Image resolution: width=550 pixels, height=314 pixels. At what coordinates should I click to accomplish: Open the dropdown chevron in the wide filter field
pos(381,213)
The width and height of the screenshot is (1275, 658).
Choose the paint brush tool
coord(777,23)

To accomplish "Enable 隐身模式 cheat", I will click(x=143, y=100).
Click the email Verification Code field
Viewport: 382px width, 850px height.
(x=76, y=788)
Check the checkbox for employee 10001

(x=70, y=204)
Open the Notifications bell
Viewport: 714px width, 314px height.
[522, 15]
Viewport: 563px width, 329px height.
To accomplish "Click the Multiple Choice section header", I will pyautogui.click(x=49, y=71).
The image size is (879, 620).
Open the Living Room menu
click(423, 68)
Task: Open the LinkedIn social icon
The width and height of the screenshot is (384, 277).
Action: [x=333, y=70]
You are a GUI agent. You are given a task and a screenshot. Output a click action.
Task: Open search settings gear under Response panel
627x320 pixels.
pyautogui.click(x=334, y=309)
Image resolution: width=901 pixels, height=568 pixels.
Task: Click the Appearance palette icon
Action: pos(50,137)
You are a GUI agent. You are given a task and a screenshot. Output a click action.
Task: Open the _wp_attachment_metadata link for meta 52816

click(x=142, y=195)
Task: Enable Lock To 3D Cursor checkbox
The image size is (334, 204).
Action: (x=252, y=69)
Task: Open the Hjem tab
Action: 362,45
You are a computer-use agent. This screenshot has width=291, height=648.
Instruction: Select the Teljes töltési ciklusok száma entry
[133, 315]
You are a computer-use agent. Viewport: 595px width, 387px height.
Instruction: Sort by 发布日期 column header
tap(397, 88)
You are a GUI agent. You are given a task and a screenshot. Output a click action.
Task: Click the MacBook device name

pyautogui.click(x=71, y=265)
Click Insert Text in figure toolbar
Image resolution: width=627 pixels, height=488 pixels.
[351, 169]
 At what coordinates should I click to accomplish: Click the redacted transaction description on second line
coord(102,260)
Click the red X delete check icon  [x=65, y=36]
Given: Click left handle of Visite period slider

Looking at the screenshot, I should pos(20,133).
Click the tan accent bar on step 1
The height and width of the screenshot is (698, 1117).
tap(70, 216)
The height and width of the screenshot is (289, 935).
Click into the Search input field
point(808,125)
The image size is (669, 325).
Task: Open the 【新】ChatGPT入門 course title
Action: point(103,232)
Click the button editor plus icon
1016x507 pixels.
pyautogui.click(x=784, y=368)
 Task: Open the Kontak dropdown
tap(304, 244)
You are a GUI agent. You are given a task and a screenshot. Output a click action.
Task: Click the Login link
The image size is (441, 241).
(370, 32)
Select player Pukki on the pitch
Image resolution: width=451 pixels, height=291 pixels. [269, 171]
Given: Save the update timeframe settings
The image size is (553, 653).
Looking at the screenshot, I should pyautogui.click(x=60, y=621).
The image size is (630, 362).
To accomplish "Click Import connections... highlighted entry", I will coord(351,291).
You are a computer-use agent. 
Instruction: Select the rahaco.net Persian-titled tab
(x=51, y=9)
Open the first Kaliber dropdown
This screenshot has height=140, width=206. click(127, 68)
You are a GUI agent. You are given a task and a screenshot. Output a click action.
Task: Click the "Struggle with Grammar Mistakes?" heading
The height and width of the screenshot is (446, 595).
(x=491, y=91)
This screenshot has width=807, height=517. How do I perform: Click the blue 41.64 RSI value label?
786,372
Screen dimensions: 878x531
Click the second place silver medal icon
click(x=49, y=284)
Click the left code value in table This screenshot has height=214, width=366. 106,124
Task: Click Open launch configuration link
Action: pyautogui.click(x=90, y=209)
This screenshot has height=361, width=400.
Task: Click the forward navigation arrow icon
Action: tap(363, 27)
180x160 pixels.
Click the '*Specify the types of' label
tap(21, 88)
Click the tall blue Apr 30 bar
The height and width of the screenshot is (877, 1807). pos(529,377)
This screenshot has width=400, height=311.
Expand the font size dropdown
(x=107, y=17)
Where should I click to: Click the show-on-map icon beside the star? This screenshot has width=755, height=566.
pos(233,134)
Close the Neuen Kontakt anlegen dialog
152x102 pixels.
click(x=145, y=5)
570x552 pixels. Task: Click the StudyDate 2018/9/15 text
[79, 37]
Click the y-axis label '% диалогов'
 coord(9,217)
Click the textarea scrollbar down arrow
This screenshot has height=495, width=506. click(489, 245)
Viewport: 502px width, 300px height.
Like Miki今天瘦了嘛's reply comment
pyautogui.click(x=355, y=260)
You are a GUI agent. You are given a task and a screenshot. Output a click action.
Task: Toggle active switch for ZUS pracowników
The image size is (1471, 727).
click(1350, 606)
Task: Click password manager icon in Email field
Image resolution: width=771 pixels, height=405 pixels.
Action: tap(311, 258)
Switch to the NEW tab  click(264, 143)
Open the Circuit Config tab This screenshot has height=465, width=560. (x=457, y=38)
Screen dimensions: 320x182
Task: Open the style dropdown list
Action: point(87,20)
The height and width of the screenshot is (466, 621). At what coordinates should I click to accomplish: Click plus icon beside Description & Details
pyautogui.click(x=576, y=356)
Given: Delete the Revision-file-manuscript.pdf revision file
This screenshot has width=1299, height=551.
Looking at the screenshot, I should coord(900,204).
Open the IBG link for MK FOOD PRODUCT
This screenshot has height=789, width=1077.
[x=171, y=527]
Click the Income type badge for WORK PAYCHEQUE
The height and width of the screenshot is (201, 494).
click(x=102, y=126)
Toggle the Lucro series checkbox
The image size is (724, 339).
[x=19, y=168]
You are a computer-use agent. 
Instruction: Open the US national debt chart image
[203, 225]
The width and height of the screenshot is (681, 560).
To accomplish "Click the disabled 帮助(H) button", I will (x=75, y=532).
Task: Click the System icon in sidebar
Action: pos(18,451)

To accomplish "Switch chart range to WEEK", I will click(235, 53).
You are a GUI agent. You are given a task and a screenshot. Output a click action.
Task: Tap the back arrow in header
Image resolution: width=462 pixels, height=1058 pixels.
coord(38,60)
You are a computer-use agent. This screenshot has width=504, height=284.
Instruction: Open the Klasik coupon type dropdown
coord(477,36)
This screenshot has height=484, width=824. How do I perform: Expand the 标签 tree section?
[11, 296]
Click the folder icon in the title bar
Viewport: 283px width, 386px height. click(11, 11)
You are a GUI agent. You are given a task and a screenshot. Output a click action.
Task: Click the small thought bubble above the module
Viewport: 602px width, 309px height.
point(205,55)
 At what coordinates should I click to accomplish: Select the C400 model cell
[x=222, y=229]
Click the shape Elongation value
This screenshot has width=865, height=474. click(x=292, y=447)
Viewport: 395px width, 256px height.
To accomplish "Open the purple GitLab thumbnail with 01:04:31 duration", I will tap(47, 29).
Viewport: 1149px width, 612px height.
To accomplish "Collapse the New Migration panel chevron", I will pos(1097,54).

☆ ☆ ☆ ☆ ☆ ☆ ☆

▸ WHAT TO PRODUCE
For this exercise, copy each line from the listing above that has the word "settings".

▸ COMPLETED EXERCISE
Task: Open search settings gear under Response panel
Given: Save the update timeframe settings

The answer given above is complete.